The records below must be reproduced exactly, excluding any pictures.

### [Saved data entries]
[Start of Attachment]

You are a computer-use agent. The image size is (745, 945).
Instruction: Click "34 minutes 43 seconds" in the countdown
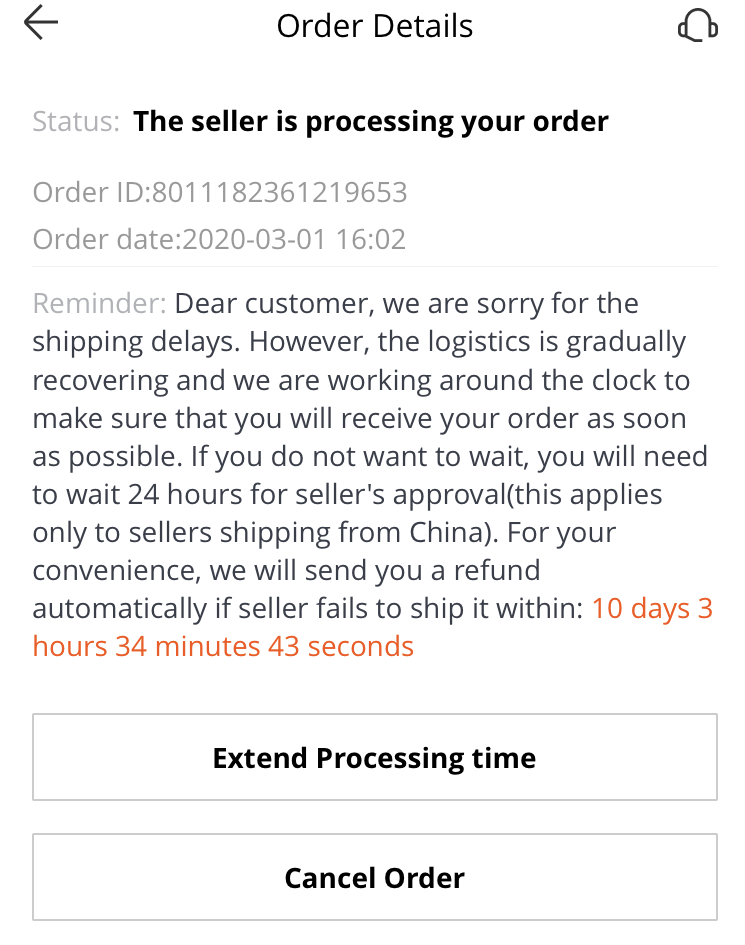click(x=264, y=646)

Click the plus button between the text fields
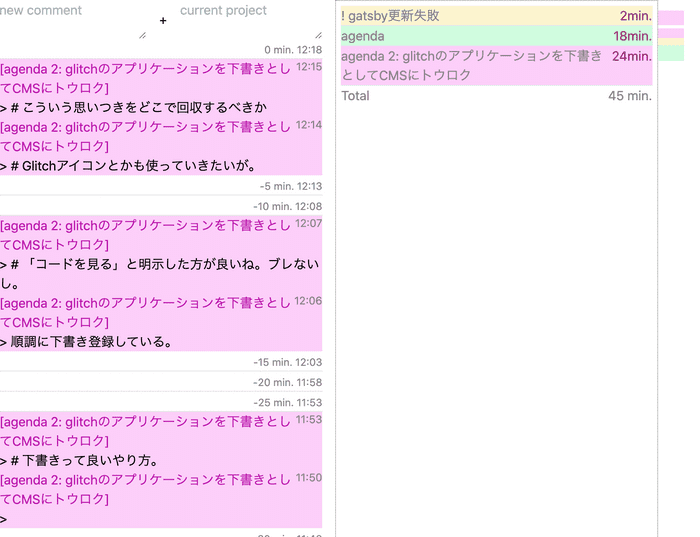coord(163,20)
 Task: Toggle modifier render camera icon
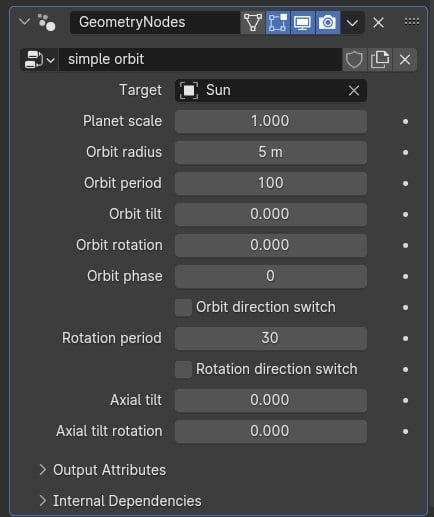[x=327, y=23]
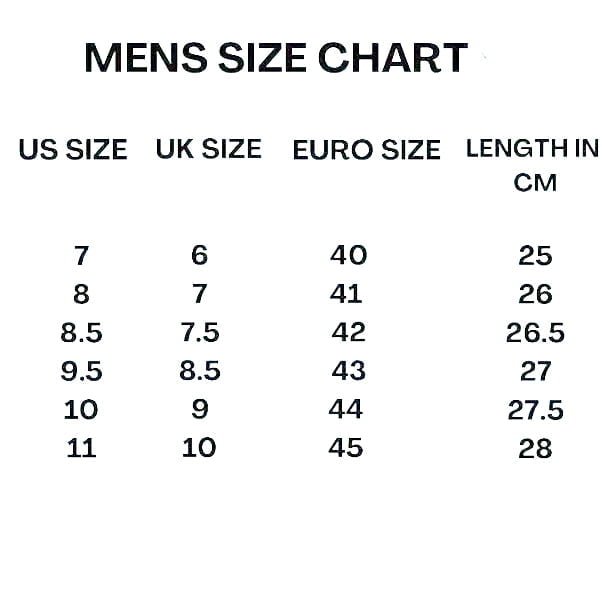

[End of Attachment]

### [TASK ANSWER]
You are a computer-use agent. The image size is (745, 945).
Instruction: Click "34 minutes 43 seconds" in the countdown
click(x=264, y=646)

Click the plus button between the text fields
coord(163,20)
 Task: Toggle modifier render camera icon
[x=327, y=23]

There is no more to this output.